According to the Lamb wave modeling excerpt, what are the dimensions of each rectangular element in array A?

#### SOURCE EXTRACT ####

The above described IRM and THS methods were realized in a free software tool “The Lamb Matlab toolbox” (Beta version 0.1) [27]. In this software package a finite excitation zone on a surface of the film is divided into circular sub-regions of radius a. The pressure signal is calculated at the centre point of each circular sub-region and is taken the same in the whole sub-region area. The radius a is chosen small, for example, at least four times shorter than the minimum Lamb wavelength. The total off-plane normal displacements at the given point on a plate are obtained by superposition of all normal displacements, created by all circular sub-regions.

Numerical investigation was performed simulating an air-coupled A₀ Lamb wave mode excitation by a planar linear array A (Figure 8).

In order to obtain similar theoretical and experimental results, parameters of the modelled array A were chosen according to the manufactured piezoelectric array, used in experiments (see experimental investigations section for more details). It consists of eight narrow rectangular elements with dimensions of 1 mm × 7 mm. All spacing’s between elements should theoretically be equal to 3.3 mm, but in the manufactured array they are slightly different. Coordinates of the array elements centres along x-axis are given in

Table 2. Coordinates of array A element centres.

El. No.	1	2	3	4	5	6	7	8
XT, mm	15.05	10.75	6.45	2.15	−2.15	−6.45	−10.75	−15.05
XR, mm	14.75	10.65	6.45	2.15	−2.15	−6.45	−10.75	−14.55

, so the theoretical values X_T and the real values X_R can be compared.

As it follows from the presented data, the differences between theoretically required and actually achieved distances between array elements are quite small. However, in order to get a reliable modelling result we have modified the software “The Lamb Matlab toolbox”, because it does not allow simulating array with different distances between array elements.

The structure of the acoustic pressure field radiated by each array element changes along the distance z. The near field zone limit L_NF for a rectangular aperture with dimensions 2a × 2b is given by [28]:

$$L_{NF}=\frac{2a\cdot 2b}{\pi \cdot {\lambda }_{air}}$$

(5)

#### STORED DATA ####

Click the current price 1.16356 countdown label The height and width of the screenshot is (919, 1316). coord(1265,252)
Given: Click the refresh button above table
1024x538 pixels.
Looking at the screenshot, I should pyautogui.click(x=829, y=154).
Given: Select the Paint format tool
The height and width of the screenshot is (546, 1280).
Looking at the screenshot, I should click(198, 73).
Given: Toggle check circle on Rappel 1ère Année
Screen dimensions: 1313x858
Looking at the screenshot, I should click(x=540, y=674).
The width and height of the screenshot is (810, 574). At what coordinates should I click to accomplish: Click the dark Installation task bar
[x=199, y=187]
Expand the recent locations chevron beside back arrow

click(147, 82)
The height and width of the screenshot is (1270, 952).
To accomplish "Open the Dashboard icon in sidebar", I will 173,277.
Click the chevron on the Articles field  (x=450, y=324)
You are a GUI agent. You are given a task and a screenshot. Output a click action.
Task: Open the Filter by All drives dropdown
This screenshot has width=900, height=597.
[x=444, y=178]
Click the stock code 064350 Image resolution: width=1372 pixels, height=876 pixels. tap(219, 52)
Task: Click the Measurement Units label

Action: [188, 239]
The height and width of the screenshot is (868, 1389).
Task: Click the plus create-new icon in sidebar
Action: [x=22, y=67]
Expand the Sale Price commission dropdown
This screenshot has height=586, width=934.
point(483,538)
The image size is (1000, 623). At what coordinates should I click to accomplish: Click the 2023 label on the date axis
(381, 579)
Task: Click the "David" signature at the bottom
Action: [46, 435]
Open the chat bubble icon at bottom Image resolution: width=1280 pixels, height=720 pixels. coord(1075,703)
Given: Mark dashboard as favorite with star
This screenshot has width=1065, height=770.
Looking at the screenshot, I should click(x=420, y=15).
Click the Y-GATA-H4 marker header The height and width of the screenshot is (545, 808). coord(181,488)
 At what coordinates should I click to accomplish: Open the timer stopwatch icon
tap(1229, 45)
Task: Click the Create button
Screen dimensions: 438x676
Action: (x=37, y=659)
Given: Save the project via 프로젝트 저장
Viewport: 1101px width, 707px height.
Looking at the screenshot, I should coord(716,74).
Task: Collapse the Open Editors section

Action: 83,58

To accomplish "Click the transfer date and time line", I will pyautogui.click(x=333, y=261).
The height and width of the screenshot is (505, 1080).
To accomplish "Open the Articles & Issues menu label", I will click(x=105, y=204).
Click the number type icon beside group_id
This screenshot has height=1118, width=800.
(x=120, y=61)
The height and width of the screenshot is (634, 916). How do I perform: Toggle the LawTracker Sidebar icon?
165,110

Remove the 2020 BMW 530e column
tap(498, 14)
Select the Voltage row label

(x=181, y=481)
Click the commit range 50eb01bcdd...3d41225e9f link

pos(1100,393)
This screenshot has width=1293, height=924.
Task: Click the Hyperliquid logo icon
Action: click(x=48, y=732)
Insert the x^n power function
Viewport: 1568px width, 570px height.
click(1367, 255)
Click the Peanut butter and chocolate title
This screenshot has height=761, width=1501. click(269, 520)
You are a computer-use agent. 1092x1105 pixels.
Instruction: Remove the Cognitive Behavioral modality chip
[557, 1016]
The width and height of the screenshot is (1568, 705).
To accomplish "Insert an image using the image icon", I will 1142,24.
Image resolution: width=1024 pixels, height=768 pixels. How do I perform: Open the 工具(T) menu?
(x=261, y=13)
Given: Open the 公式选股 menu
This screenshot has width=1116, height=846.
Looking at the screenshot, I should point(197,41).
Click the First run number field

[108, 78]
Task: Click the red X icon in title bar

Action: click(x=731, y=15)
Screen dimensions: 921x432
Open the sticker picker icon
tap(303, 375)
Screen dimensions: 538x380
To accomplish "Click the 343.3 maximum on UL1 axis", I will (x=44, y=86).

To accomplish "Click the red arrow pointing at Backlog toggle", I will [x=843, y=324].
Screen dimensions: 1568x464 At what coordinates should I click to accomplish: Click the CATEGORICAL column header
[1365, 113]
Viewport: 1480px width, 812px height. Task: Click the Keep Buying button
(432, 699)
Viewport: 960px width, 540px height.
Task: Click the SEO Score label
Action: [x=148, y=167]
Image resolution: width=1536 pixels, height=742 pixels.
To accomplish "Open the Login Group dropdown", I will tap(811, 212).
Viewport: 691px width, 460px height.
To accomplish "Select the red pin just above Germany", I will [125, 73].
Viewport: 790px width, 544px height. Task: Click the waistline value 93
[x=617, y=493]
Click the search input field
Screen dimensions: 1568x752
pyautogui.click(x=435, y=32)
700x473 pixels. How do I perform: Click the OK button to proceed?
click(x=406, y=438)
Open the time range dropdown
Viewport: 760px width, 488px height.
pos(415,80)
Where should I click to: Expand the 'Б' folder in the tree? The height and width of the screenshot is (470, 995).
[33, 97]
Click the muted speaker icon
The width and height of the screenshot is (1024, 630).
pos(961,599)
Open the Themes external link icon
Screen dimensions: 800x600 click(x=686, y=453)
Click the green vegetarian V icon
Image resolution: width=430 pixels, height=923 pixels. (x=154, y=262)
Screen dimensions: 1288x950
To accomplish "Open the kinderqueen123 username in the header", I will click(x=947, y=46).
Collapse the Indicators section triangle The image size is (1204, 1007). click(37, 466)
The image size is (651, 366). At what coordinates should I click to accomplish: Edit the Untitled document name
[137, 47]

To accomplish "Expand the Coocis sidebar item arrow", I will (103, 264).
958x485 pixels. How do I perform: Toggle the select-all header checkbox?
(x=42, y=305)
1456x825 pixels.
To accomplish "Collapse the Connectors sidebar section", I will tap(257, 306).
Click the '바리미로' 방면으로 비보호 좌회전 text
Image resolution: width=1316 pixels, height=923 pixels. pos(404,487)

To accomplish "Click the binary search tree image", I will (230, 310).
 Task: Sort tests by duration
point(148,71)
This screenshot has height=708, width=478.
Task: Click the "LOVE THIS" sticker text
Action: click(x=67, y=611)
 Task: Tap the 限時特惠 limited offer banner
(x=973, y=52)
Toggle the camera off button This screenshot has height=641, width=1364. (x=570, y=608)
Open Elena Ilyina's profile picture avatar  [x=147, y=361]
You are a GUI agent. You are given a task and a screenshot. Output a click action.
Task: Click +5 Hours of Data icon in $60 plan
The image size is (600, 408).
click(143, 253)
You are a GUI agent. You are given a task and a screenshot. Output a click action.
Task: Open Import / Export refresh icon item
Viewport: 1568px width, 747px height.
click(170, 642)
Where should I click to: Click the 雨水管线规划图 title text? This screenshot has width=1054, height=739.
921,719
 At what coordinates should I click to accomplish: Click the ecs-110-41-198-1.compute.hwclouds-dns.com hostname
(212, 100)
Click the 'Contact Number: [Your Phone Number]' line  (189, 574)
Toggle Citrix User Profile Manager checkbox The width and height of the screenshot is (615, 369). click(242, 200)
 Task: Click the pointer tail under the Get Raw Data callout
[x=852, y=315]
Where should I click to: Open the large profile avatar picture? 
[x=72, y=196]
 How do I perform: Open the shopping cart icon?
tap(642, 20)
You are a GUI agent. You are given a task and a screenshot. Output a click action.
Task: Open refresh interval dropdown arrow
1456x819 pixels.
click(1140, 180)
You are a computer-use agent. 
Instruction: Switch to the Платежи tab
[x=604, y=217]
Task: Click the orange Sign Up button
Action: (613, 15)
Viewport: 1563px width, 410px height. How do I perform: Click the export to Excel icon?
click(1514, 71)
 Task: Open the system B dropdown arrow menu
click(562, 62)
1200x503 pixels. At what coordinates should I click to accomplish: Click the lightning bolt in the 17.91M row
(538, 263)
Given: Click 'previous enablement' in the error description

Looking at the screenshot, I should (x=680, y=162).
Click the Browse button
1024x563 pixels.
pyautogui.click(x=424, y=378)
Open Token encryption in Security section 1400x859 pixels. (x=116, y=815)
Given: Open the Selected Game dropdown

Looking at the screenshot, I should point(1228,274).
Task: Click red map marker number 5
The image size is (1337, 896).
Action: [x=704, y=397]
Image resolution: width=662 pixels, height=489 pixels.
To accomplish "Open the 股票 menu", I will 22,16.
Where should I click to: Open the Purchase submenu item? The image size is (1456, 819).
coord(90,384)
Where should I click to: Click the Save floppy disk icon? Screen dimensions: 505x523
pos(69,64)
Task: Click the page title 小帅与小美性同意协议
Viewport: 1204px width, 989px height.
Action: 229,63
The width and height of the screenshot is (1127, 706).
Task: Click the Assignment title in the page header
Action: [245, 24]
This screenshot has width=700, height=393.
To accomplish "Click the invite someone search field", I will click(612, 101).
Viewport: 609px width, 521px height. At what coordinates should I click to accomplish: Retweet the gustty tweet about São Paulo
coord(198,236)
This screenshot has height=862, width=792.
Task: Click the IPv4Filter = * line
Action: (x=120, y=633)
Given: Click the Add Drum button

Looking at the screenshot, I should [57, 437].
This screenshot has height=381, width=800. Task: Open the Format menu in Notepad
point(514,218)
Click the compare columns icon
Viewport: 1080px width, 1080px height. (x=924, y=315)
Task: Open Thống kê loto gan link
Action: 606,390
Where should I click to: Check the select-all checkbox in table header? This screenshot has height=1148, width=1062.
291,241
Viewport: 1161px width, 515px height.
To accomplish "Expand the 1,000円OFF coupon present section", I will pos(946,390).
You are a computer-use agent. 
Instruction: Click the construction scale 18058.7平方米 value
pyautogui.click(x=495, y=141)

####

**PROBLEM SOLUTION**
1 mm × 7 mm